With the New Year right around the corner, we’ll wave goodbye to the 2010s, a decade filled with ups and (many, many) downs in Oil Country. Let’s jump in the time machine and go back through all of the things that defined this decade of Oilers hockey. Today, we have the farewell to the Northlands Coliseum. 

Drafting Connor McDavid immediately flipped everything upside down for the Oilers.

Though they had three first overall draft picks in a row and multiple other high selections throughout the decade, nobody had the franchise-changing talent than McDavid had. Like Sidney Crosby a decade before him, he was a once-in-a-generation talent. As poorly as the Oil Change had gone the past five years, drafting McDavid completely wiped the slate clean and created a new sense of hope.

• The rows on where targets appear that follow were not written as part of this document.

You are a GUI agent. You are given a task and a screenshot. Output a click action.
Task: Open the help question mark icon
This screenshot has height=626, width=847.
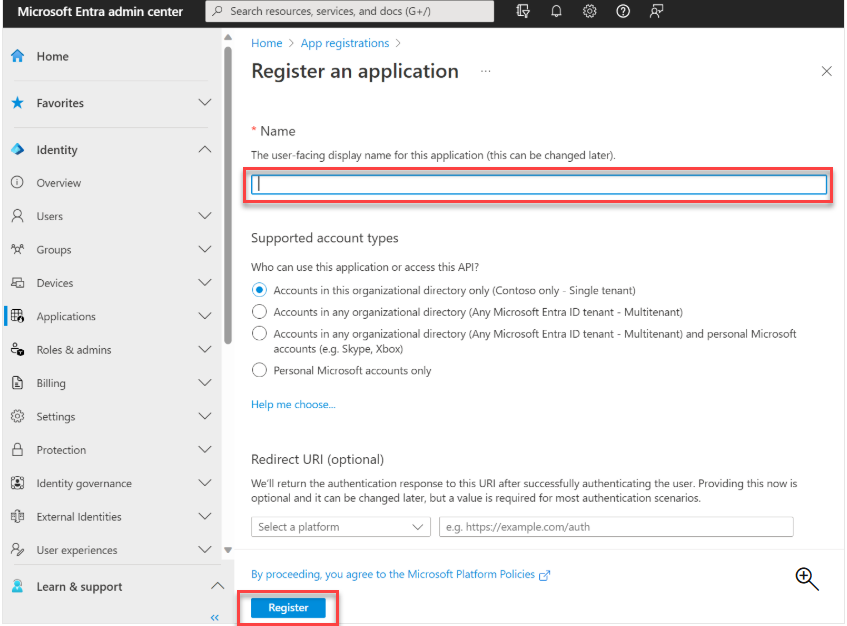click(623, 11)
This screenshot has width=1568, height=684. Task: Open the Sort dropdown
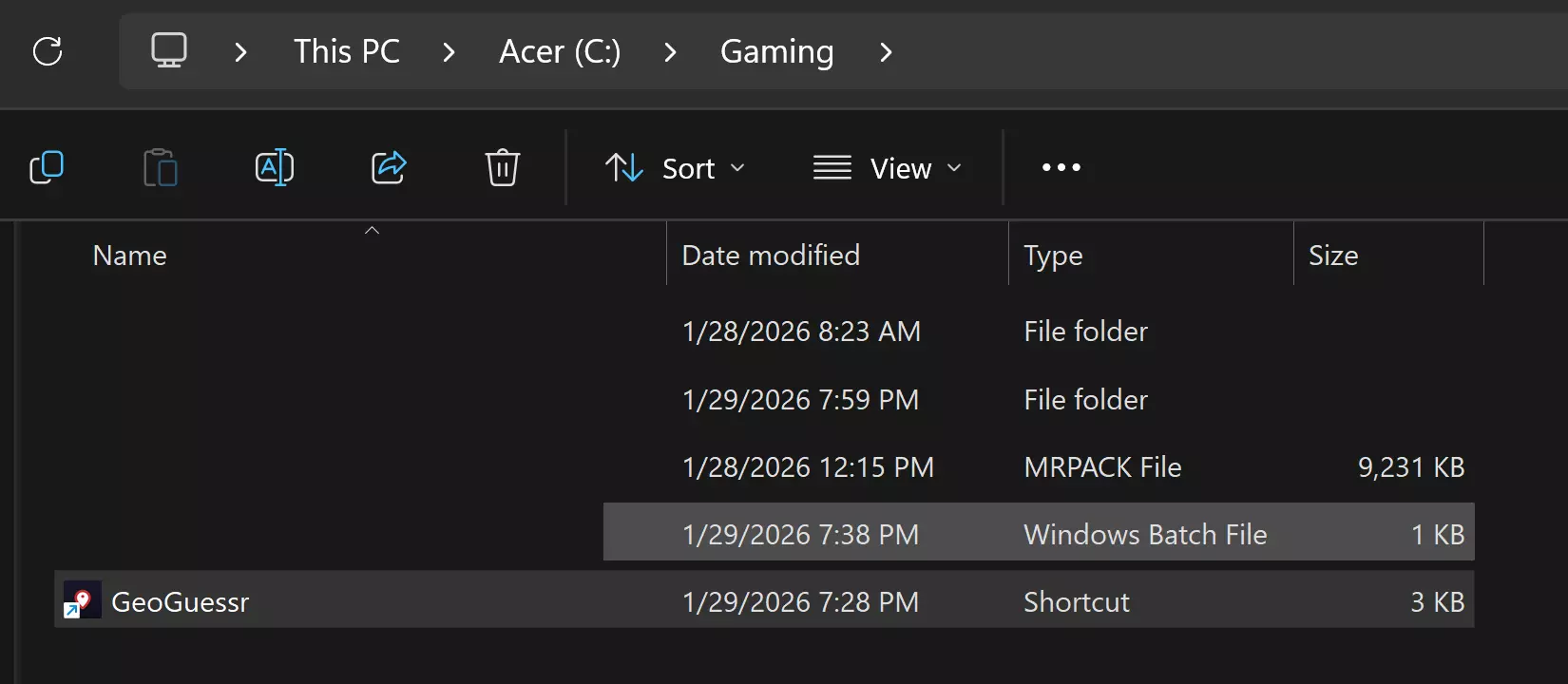(x=676, y=168)
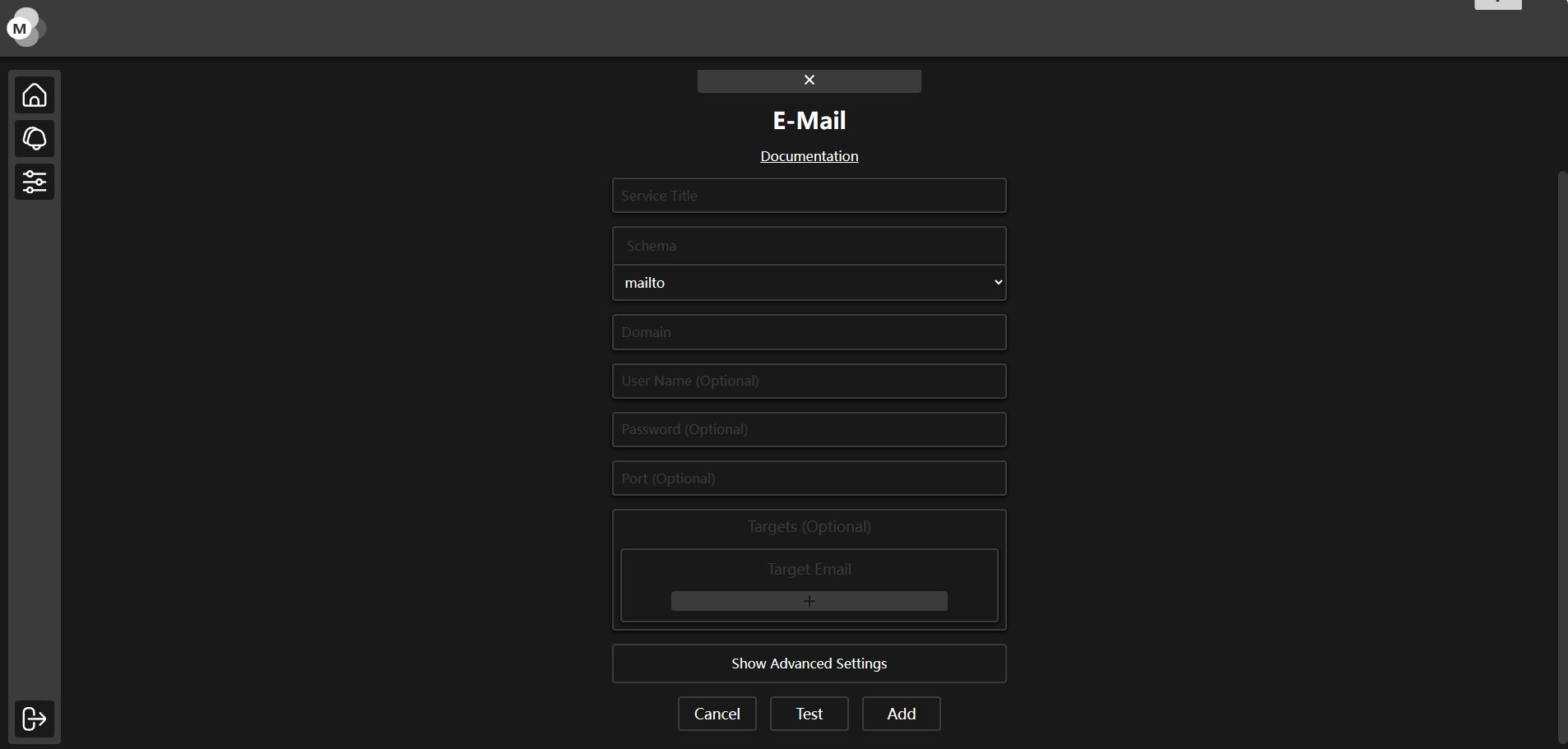The height and width of the screenshot is (749, 1568).
Task: Open notifications bell icon in sidebar
Action: tap(35, 138)
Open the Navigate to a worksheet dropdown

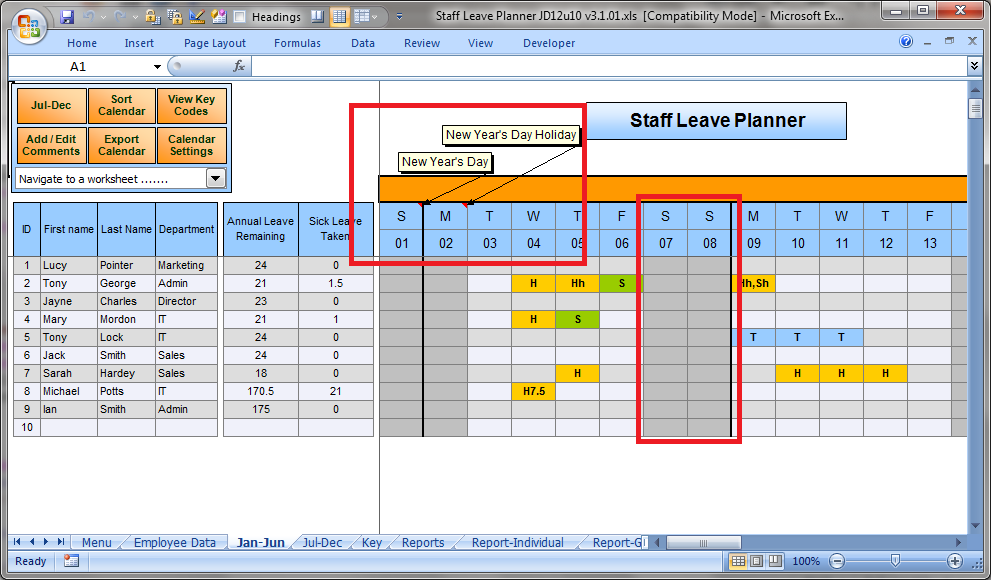tap(215, 178)
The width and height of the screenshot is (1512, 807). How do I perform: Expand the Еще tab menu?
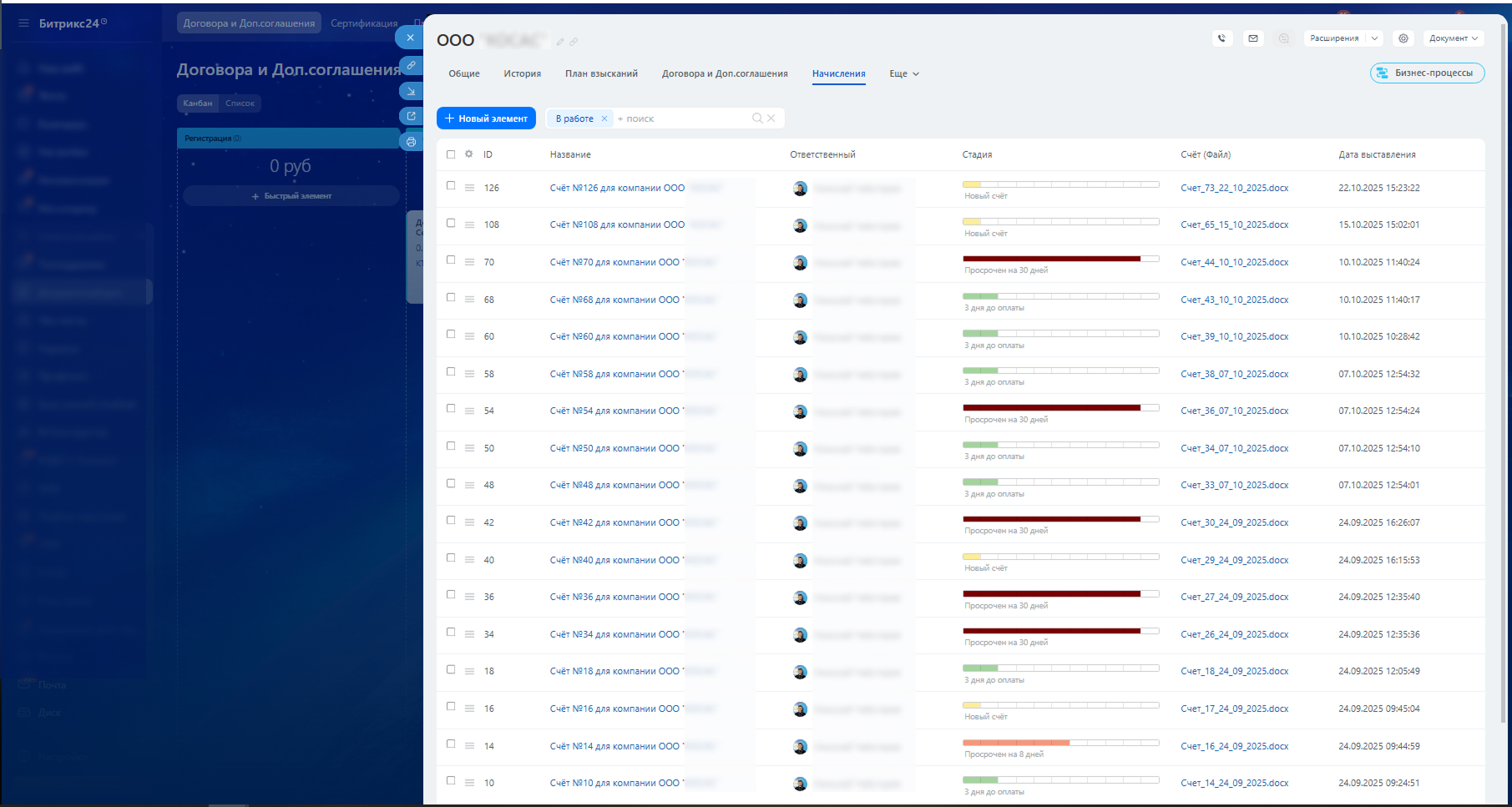(903, 74)
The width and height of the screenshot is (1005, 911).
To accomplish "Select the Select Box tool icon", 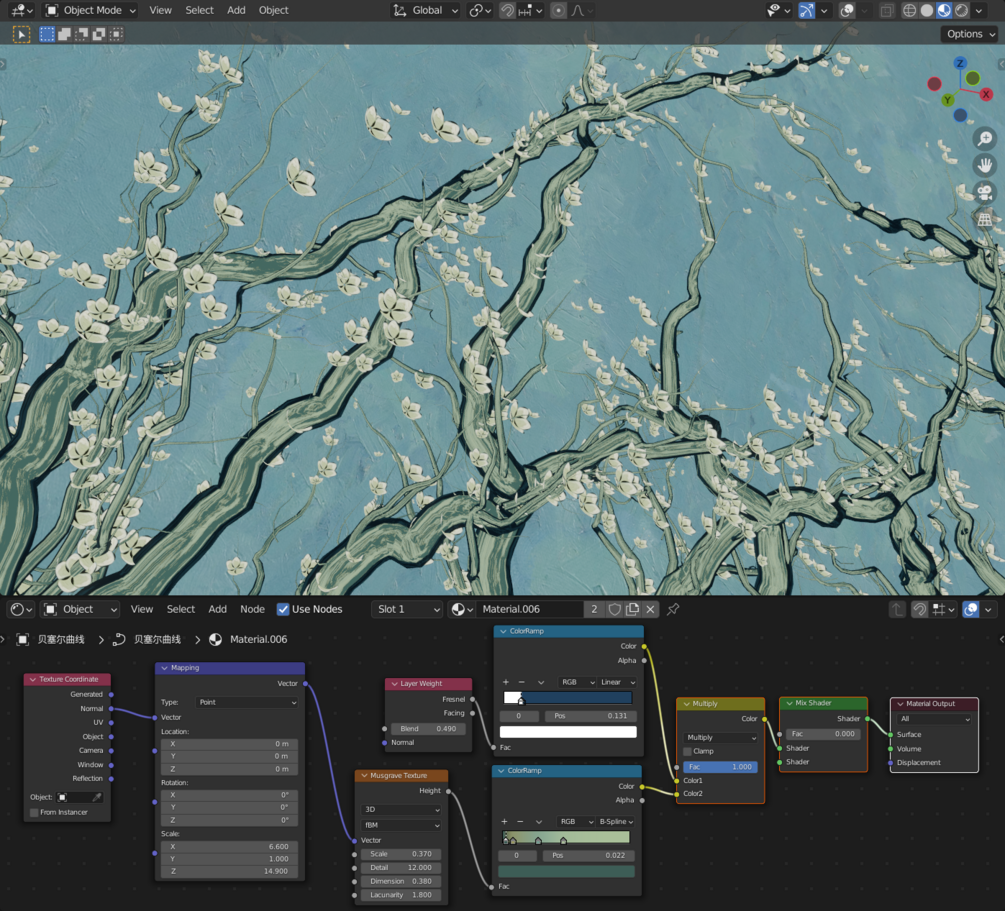I will [x=21, y=34].
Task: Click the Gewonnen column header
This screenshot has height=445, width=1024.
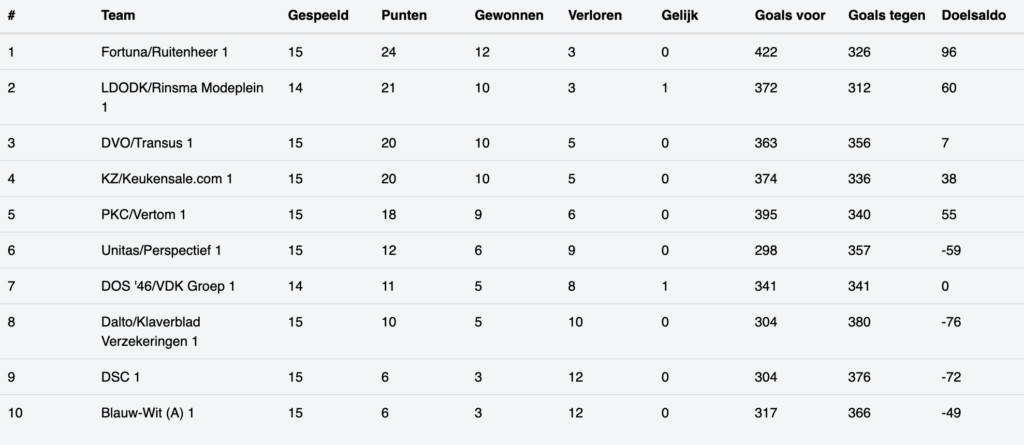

Shortly after winning the draft lottery, Craig MacTavish was promoted from his role as general manager to Vice President of Hockey Operations, making room for former Boston Bruins general manager and 2011 Stanley Cup winner Peter Chiarelli to become the team’s PoHO and GM. A month later, Todd McLellan, the long-time coach of the San Jose Sharks, was brought in to be the team’s head coach.

In just a month, the Oilers were completely flipped on their head. The best player to come along in a decade was their new franchise cornerstone, there was a new general manager with Stanley Cup pedigree, and a new coach with a wealth of experience. Just a year after that, they would also be playing in a new arena for the first time in franchise history. That new arena project that had caused so much animosity earlier in the decade was nearing completion and the 2015-16 season would be the final one played at the Northlands Coliseum.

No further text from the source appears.